Delhi-based RTI activist Subhash Chandra Agrawal had claimed that the airline, in 2010, had switched the aircraft on its Bangalore-Male (Maldives)-Bangalore route to a A320 plane from a A319 plane to indulge Patel’s daughter and her family.
The A319 flight doesn’t have a business class while the A320 does. Agrawal had claimed that the order to switch the flights had come from the civil aviation ministry to accommodate the minister’s daughter in a higher class.
Agrawal, in his RTI application, had asked the airline for the details of passengers who flew business class on board IC-965 and IC-966 on April 25 and April 28, 2010 respectively on the route. Central information commissioner Sushma Singh had directed the airline to reveal the details but the airline dug out a reason to subvert the apex transparency body. Invoking commercial interests behind not disclosing information on “valued passengers”, the airline wrote a letter to Singh declining the information. It also imparted a few lessons on business ethics stressing that such information is not only available with it in a “fiduciary relationship” but also that the disclosure will amount to an “invasion of privacy”.
Agrawal had also sought disclosure of the name(s) of the person(s) who had directed the craft-switch over phone for the flights on the mentioned dates.
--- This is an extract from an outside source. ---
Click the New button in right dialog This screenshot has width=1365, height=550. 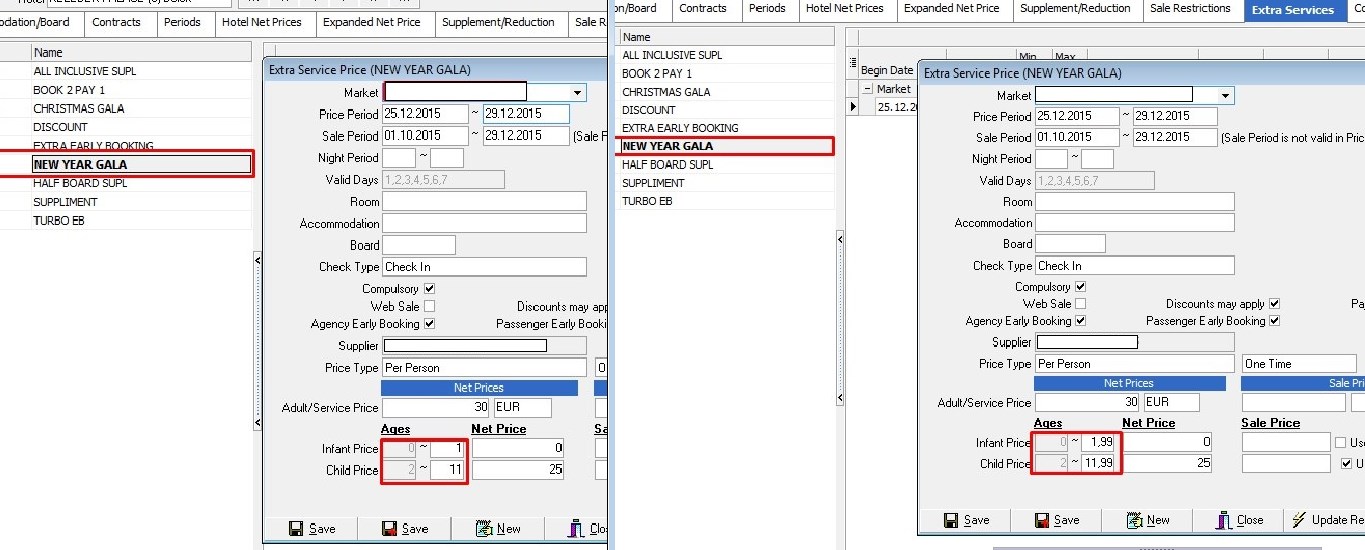click(x=1147, y=520)
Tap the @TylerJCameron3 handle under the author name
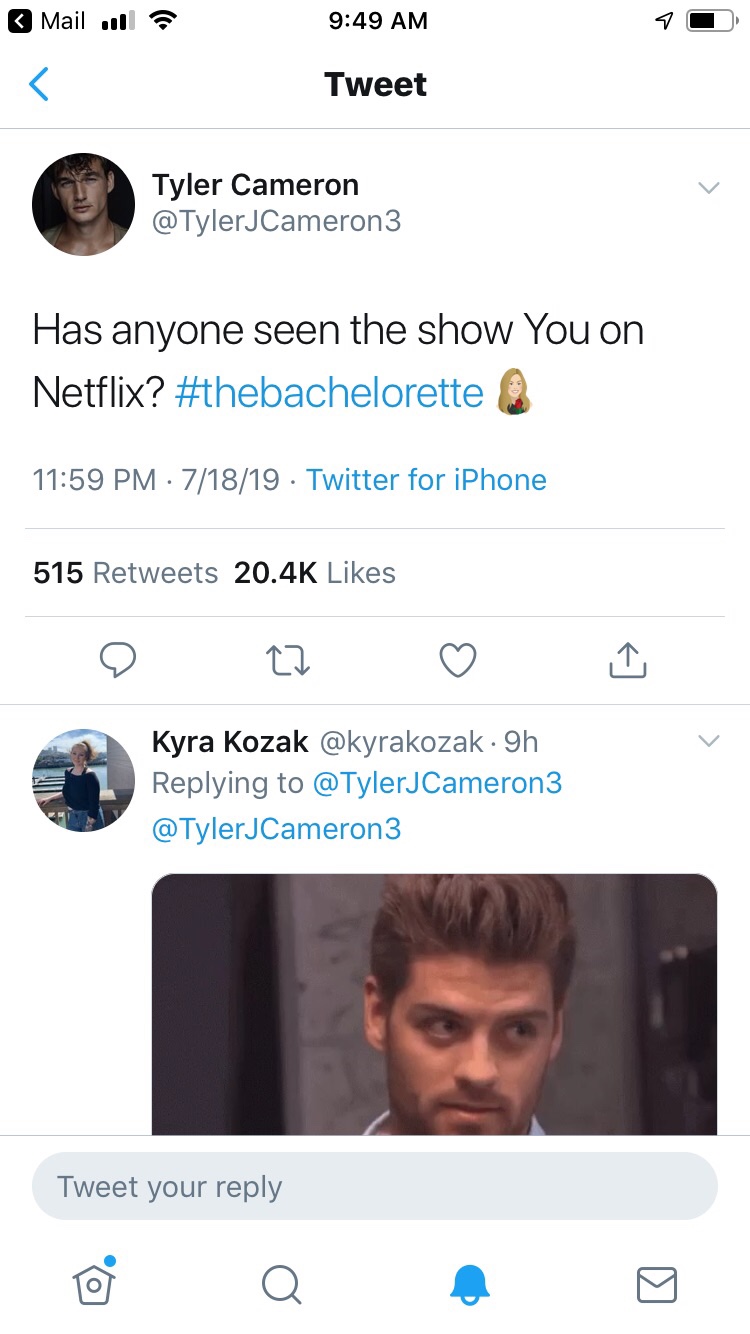Screen dimensions: 750x1334 [276, 221]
While the CIC had directed the airline to provide the names, the airline avoided mention of this important directive in its letter. Interestingly, the airline claimed during a hearing with the CIC that there were no file-notings or correspondence on the change of aircrafts.
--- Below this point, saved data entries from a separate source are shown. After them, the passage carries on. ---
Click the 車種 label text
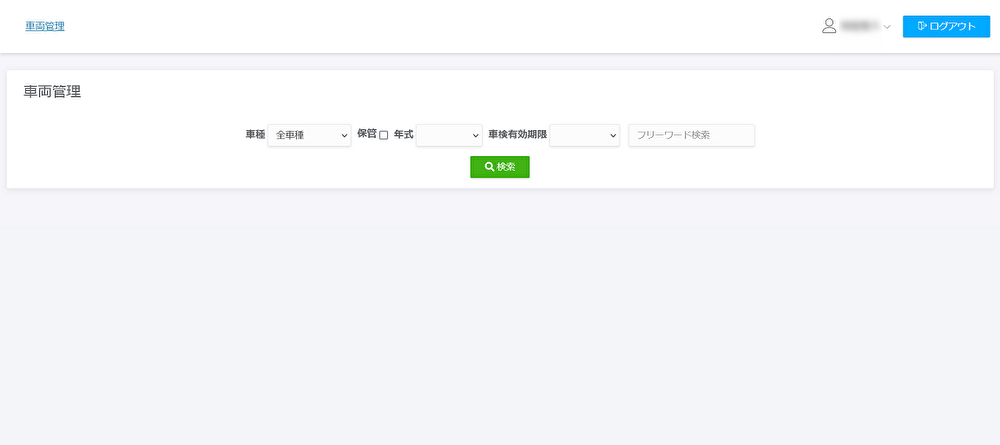 click(255, 134)
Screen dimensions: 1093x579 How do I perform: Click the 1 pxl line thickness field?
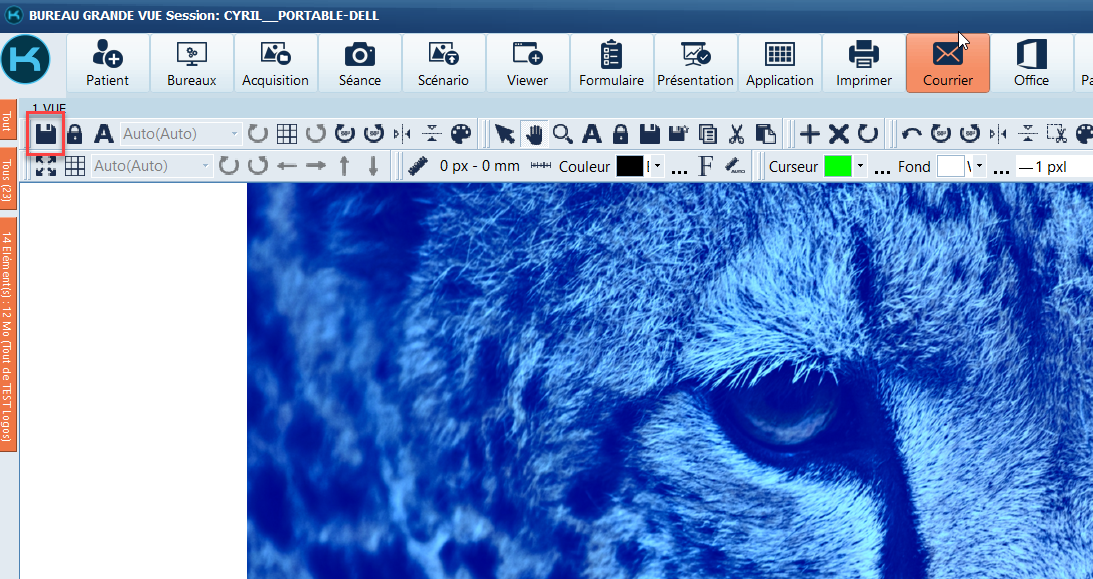click(x=1050, y=167)
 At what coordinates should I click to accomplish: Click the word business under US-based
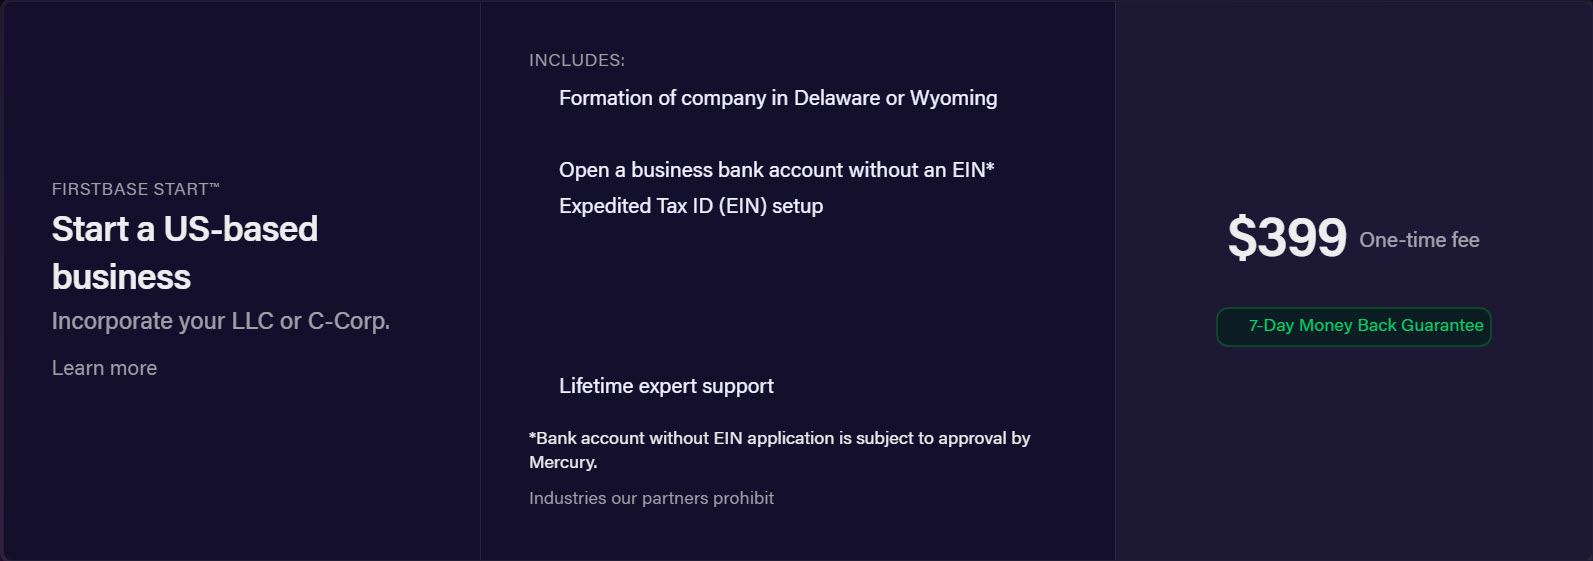(121, 277)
The airline is not forthcoming about even the type of aircraft that flew as substitute. All through the letter, the A320 has been referred to as the “the type of aircraft substitute for A319”.
Agrawal says, “It is unfair that Air India is attempting to hide serious irregularities on the part of the former union minister by openly defying the CIC’s directions. Strict action should be taken against the concerned ones (sic) at Air India.”
This has happened at a time when the national carrier has become a loss-making ‘white elephant’, thanks to its political masters and its officers dancing to their tune, he notes. He had filed the query after the media reported the alleged muscle-flexing by Patel.
Agrawal also that the Maharajah’s management, instead of complying with the CIC-verdict, has asked for a review, a move not permissible under the RTI act.